Brian Futcher, who used to own antiques shop Squirrels on Kingston Road, Buckland, is opening up the Hiwa Centre, two doors down from the original shop, which is now shut.
The centre, which translates to Centre of Hope, will allow Kurdish people to make appointments with Brian for help with document filing and advice on living in the city.
Brian will also offer free English language lessons for women, with a free creche service included for those with children.
Brian’s love for the Kurdish community began in the 90s when he was made aware of the conflict in Iraq. He took a trip out there to help the civilians and has since visited Syria, Iran and Turkey.
He said: ‘I could see what was being done to the Kurds by Saddam Hussein on the TV and that led to me going out there and at that time, when Saddam was there, it wasn’t as straightforward as it is now.
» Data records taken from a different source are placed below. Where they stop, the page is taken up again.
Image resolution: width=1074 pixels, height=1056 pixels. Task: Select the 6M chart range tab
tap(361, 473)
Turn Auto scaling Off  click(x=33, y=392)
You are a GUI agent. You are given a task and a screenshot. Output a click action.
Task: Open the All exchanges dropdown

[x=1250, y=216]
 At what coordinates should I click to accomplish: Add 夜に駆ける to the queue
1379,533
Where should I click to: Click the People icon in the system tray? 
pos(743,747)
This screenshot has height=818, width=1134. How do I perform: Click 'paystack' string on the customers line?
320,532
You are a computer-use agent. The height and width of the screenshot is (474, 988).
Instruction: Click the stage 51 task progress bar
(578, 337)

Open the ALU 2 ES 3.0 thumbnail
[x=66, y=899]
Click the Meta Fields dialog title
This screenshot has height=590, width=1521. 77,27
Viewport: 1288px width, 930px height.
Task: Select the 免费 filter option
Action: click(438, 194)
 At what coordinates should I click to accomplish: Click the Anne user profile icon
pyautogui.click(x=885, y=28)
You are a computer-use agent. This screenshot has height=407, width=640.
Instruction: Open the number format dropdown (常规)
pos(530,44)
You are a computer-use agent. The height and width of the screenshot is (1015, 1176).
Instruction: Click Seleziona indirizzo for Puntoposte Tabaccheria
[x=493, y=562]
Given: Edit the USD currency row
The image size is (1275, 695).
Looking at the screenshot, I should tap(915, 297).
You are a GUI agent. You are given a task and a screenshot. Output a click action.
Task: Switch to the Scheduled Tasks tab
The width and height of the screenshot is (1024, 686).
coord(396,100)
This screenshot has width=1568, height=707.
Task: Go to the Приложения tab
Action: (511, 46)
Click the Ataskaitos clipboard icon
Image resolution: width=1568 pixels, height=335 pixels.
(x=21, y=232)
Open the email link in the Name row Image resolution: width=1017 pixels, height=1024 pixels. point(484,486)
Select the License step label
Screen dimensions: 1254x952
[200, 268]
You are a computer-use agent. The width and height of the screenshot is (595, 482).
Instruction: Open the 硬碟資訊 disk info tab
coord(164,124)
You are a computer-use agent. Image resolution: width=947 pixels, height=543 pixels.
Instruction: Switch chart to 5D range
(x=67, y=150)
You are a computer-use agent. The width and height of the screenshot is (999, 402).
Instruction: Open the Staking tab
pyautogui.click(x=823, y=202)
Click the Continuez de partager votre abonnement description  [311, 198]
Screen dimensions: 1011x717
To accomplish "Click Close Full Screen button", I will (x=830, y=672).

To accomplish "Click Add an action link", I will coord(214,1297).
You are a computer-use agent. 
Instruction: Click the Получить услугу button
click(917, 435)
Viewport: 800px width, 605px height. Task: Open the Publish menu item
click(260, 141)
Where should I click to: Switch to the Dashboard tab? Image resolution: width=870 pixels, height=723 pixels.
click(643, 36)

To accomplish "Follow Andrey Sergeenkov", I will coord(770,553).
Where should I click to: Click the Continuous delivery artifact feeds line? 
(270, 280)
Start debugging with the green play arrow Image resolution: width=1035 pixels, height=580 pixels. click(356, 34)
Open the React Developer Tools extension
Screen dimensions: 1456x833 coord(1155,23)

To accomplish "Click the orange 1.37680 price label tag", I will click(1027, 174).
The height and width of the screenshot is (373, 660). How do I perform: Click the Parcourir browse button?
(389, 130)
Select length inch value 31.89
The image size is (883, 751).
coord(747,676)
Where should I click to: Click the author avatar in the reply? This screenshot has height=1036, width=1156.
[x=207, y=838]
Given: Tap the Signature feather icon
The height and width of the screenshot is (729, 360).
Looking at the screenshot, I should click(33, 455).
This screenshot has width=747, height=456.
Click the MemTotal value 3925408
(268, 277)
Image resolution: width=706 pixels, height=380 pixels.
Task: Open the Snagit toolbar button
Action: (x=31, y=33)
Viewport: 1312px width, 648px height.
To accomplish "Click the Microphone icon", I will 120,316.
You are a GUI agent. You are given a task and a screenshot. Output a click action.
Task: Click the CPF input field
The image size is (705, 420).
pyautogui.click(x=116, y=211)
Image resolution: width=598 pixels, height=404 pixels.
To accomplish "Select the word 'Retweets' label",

‘I responded because I could see that I had love for the Kurdish people.’
His antiques shop Squirrels welcomed in a lot of Kurdish people who would often seek Brian’s help with filling in legal forms and advice on living in the city.
After it closed in April 2019 after 35 years, he wanted to create a place those people could come to receive the same support.
He said: ‘It’s called the Hiwa Centre because I wanted it to be in their language, it’s theirs, not mine or the churches or anything.’
The 76-year-old received a civic award for his work within the Kurdish community both in and out of Portsmouth.
He has also helped organise several events around the city that support Kurdish people, including the planting of the Garden of Hope - a memorial site to remember victims of the Halabja poison gas attack of March 16, 1988.
The centre will officially open on Saturday, February 8.